Le Figaro.fr - 10.02.2012
par Pierre Prier
REPORTAGE- Seize corps étaient dissimulés dans une salle secrète de l'hôpital de Tripoli depuis une tentative de coup d'État contre le Guide libyen, en 1984.
La porte en fer marron est toujours fermée à clé mais les trois policiers en civil qui la gardaient 24 heures sur 24 ont disparu. Pendant vingt-sept ans, ils se sont relayés pour interdire l'accès de cette chambre froide située au bout d'un couloir de la morgue de Tripoli. Seules les femmes de ménage et les autorités y avaient accès. « Entre nous, on l'appelait “le frigo de la Sécurité intérieure”, dit Salah el-Toummi, qui tient le registre des entrées. Personne ne savait ce qu'il y avait dans les tiroirs où on met les corps. Personne ne demandait. Sous Kadhafi, on ne posait pas de question.»
Le 30 août, la chute de Tripoli a mis fin à ce très long secret. « Le colonel responsable de la sécurité de l'hôpital a dit aux révolutionnaires que c'étaient les gens de 1984 qui étaient là », raconte l'employé. Le 5 mai 1984 eut lieu la plus audacieuse et la plus désespérée des nombreuses tentatives d'assassinat du maître de la Libye. Des combattants du Front de salut national libyen, une organisation d'exilés à tendance islamiste, avaient réussi à pénétrer dans la caserne de Bab al-Aziziya. Les assaillants, qualifiés de « chiens sauvages » par Kadhafi, avaient tous été tués dans l'action ou pendus.

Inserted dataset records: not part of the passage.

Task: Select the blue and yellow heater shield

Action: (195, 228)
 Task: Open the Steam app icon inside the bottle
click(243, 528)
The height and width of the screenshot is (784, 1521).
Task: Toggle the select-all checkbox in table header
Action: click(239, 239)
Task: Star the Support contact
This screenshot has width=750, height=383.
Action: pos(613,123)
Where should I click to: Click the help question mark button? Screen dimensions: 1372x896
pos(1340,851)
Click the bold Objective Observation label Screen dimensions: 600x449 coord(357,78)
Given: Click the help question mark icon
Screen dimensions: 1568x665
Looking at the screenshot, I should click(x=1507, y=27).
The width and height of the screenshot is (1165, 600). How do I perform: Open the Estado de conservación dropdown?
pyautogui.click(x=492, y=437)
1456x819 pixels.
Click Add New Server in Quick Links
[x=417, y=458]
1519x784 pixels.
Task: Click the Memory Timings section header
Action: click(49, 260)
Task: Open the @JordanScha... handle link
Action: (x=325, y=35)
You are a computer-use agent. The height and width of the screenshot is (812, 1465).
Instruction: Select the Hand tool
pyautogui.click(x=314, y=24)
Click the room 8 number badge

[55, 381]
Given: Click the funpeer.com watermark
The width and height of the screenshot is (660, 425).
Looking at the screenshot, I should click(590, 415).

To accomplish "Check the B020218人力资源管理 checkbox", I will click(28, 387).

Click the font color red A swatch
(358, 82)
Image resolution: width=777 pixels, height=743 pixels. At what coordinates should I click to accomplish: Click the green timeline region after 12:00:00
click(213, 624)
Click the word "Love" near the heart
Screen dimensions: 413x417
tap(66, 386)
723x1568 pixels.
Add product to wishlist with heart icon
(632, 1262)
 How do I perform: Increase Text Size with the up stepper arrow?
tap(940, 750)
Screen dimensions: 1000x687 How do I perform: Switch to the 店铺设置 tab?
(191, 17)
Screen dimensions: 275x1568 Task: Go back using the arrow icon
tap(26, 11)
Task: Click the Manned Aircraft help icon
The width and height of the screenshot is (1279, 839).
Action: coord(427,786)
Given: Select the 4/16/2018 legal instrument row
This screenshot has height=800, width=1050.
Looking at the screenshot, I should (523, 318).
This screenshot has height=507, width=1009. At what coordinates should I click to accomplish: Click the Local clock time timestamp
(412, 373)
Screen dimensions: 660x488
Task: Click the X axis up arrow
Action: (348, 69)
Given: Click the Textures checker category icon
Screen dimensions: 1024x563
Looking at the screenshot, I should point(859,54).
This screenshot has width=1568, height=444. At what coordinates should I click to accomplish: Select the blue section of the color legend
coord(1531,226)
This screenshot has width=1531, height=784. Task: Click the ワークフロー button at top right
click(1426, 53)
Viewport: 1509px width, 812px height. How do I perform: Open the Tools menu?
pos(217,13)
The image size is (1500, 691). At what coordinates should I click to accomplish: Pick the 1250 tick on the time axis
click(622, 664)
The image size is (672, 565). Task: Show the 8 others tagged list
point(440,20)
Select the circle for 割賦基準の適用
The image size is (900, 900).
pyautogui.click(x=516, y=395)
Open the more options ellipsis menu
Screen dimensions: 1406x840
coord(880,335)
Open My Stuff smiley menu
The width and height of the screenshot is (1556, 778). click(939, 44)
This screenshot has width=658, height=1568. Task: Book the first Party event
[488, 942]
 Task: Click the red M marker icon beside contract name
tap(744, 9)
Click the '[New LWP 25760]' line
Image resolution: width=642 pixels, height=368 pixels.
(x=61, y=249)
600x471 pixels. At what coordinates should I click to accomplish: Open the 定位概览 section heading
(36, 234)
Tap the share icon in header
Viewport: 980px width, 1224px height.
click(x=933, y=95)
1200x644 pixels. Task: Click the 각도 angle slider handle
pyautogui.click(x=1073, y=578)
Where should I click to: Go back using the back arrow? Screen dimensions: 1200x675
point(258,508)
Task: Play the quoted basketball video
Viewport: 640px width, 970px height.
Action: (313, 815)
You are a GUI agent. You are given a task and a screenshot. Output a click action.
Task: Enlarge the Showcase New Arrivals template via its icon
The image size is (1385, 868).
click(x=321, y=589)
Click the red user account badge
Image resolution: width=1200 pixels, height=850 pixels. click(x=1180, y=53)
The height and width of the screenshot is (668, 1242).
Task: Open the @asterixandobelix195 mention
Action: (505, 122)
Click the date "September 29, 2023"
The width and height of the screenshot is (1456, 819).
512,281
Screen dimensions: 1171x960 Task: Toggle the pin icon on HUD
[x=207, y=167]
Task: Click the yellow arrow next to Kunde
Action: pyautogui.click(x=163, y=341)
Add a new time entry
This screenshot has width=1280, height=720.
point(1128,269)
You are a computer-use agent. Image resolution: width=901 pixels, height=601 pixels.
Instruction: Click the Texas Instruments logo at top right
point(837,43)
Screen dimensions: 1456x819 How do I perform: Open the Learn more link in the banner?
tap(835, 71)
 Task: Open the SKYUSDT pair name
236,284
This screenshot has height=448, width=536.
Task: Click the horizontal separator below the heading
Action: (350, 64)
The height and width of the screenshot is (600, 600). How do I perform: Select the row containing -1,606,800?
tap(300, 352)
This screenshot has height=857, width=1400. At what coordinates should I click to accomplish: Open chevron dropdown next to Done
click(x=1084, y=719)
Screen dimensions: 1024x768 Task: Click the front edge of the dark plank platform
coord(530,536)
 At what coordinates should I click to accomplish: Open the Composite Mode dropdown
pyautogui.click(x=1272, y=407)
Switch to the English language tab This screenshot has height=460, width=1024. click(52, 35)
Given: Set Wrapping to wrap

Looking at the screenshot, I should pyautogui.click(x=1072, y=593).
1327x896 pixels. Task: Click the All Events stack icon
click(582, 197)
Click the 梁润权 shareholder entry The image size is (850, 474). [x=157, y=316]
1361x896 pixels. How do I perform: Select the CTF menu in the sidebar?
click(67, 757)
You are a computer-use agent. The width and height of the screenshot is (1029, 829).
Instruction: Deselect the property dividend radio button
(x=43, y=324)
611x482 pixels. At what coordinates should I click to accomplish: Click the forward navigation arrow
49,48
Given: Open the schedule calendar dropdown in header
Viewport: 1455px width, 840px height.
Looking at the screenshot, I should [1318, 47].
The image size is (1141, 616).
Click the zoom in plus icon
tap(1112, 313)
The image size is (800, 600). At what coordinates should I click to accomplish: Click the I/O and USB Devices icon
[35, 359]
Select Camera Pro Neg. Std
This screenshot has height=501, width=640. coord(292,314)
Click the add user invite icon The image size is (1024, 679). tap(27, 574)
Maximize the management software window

À leur arrivée sur place, les libérateurs de Tripoli ont ouvert les grands tiroirs de la chambre froide. Seize d'entre eux étaient occupés par des corps, toujours gardés au froid mais méconnaissables, noircis et desséchés par le temps. Victimes, par-delà la mort, d'une bizarre vengeance de Kadhafi. Le Guide libyen voulait conserver pour l'éternité ceux qui avaient voulu le tuer. Ils sont encore là aujourd'hui, en attente d'être formellement identifiés grâce à des tests ADN. Abderrahmane Gilali est accouru dès qu'il a lu l'avis publié dans les journaux. Son frère Salem faisait partie des conjurés. « Toute la famille est allée à la morgue. J'avais une photo de Salem. Nous sommes sûrs à 80 % de l'avoir reconnu. L'un des cadavres avait le visage rond et un début de calvitie comme lui. Mais on attend le résultat des tests ADN. »
Abderrahmane Gilali, sexagénaire au sourire mélancolique, avait vu son frère pour la dernière fois à la télévision d'État, le 17 mai 1984. Salem était allongé sur un trottoir, criblé de balles. « On n'a pas réclamé son corps. Faire cela, c'était signer notre arrêt de mort », dit Abderrahmane dans sa petite pizzeria du centre de Tripoli, où il a collé un portrait du roi Idriss Ier, renversé par Kadhafi en 1969.
Pour la première fois, Abderrahmane peut aujourd'hui raconter les détails du complot qui a failli tuer Kadhafi. Il les tient de ceux qui ont hébergé son frère pendant sa cavale. « Salem, employé par la compagnie aérienne nationale, s'était exilé aux États-Unis parce qu'il n'était pas d'accord avec le régime. Là-bas, il a adhéré au Front national du salut. J'ai su après qu'il était allé s'entraîner au Soudan. »
« Trahi par ses hôtes »
L'opération devait être réalisée par une équipe de 18 hommes en tout. Les exécutants se sont infiltrés en Libye par petits groupes en passant par la Tunisie. Un autre témoin, Farid Gablawi, ami d'enfance de Salem Gilali, se souvient: « Un jour, Salem a frappé à ma porte. Je ne l'avais pas vu depuis son exil. Il avait besoin de mon appartement pour entreposer des armes. Je lui ai laissé les clés. » Le logement est situé près du centre international d'exposition de Tripoli, que Kadhafi doit visiter en mai. « C'est là que l'assassinat était prévu », dit Abderrahmane.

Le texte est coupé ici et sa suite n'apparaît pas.